Rencana Direktorat Jenderal Pajak (DJP) untuk memangkas pajak aset dan pajak penghasilan (PPh) final terkait penilaian kembali (revaluasi) aktiva tetap yang dilakukan perusahaan dinilai bakal meningkatkan nilai kapitalisasi perbankan. Analis Mandiri Sekuritas Tjandra Lienandjaja mengatakan DJP berencana untuk menurunkan pajak aset menjadi 3 persen dari awalnya 10 persen. Kebijakan ini akan membantu bank untuk menumbuhkan kapitalisasi, sehingga memiliki rasio kepemilikan kapital yang tinggi serta membolehkan pihak bank untuk menaikkan batas pinjaman.
“PT Bank Tabungan Negara Tbk (BBTN), PT Bank Panin Tbk (PNBN), dan PT Bank Mandiri Tbk (BMRI) adalah tiga bank yang diuntungkan dalam kebijakan ini,” ujarnya dalam riset, Senin (12/10). Ia juga menyatakan pemerintah juga berencana mengubah pajak pemasukan aset (total pajak PPh 19) menjadi 3 persen, yang sebelumnya 10 persen. Tjandra menilai, kebijakan ini akan membuat perusahaan berkapital besar, termasuk bank, untuk mengambil kesempatan mengevaluasi asetnya.
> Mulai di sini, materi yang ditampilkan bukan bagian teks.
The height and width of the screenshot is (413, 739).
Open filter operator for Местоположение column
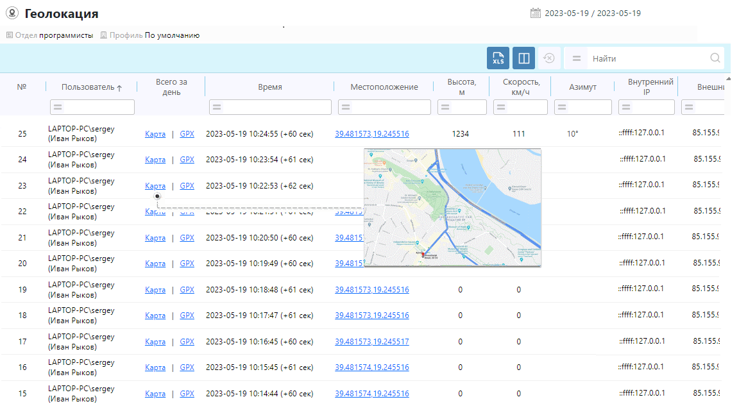click(345, 107)
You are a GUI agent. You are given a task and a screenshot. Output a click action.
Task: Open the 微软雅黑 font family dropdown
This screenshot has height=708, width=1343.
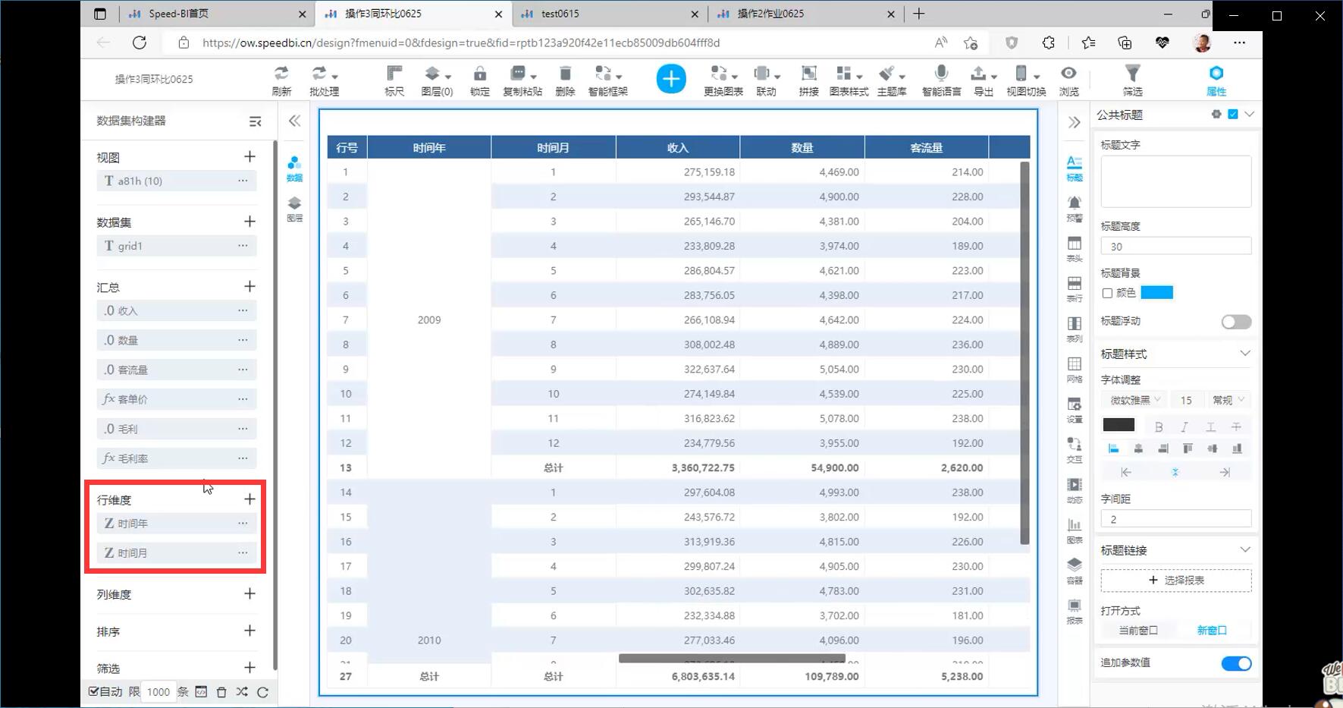(x=1134, y=400)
“Sebagian besar perusahaan yang mengubah valuasi asetnya adalah perusahaan yang telah dimiliki publik, tetapi dengan adanya penurunan pajak pemasukan ini membuka peluang untuk menaikkan kepemilikan perusahaan tanpa mengurangi jumlah pemegang saham publik,” jelasnya. Melihat data finansial 10 bank di bulan Juni 2015, jelas Tjandra, rata-rata aset tetap meliputi 1,1 persen dari total aset. Dari total aset tetap tersebut, properti tanah terhitung 27 persen dari total aset tetap, properti bangunan 27 persen, dan sisanya seperti perlengkapan kantor sebesar 49 persen.
“Aset yang akan divaluasi hanya properti tanah dan bangunan dari perusahaan. Dari 10 bank, pemerintah akan memberikan valuasi terbaru dari tanah dan bangunan berdasarkan nilai valuasi pajak (NJOP),” jelasnya. Lebaih lanjut, terlepas dari banyaknya properti yang dimiliki dari beberapa waktu yang lalu, menurut Tjandra terdapat perbedaan antara NJOP dan nilai buku. Jika dirata-rata, NJOP bernilai 3,3x dari nilai buku.
“Kami berpendapat perbedaan antara NJOP dan nilai buku ini merupakan potensi dari revaluasi aset. Untuk perusahaan yang tidak memiliki NJOP untuk propertinya, kami menggunakan valuasi properti yang disediakan oleh bank terkait,” ungkapkan. Menurutnya, semakin tinggi nilai ekuitas akan berdampak positif pada rasio kepemilikan kapital dan batas pinjaman atau kredit maksimal yang akan diberikan kepada nasabah.
“Sedangkan dampak negatif dari revaluasi aset ini adalah turunnya keuntungan yang diberikan terkait dengan tingginya modal serta depresiasi valuasi ditambah dengan arus kas keluar untuk pembayaran pajak,” jelasnya. Sebelumnya, Direktur Penyuluhan, Pelayanan, dan Hubungan Masyarakat Mekar Satria Utama menyatakan, dengan mencuatnya gagasan Pengampunan Nasional, DJP melihat kemungkinan tarif PPh revaluasi aktiva tetap akan disesuaikan dengan konsep tarif berjenjang amnesti spesial yang diinisiasi DPR.
"Tarif PPh untuk revaluasi aktiva tetap akan kami turunkan dari 10 persen menjadi 5 persen. Namun, sepertinya akan dibuat kenaikan tarif bertahap seperti tarif amnesti. Kami harapkan bisa dapat Rp 10 triliun di sisa dua bulan ini," ujar Satria, Kamis (8/10). Dalam RUU Pengampunan Nasional disebutkan, untuk masa pengampunan dan pelaporan Oktober-Desember 2015 tarif uang tebusan yang harus dibayar pesakitan adalah 3 persen dari nilai harta yang dibawa pulang.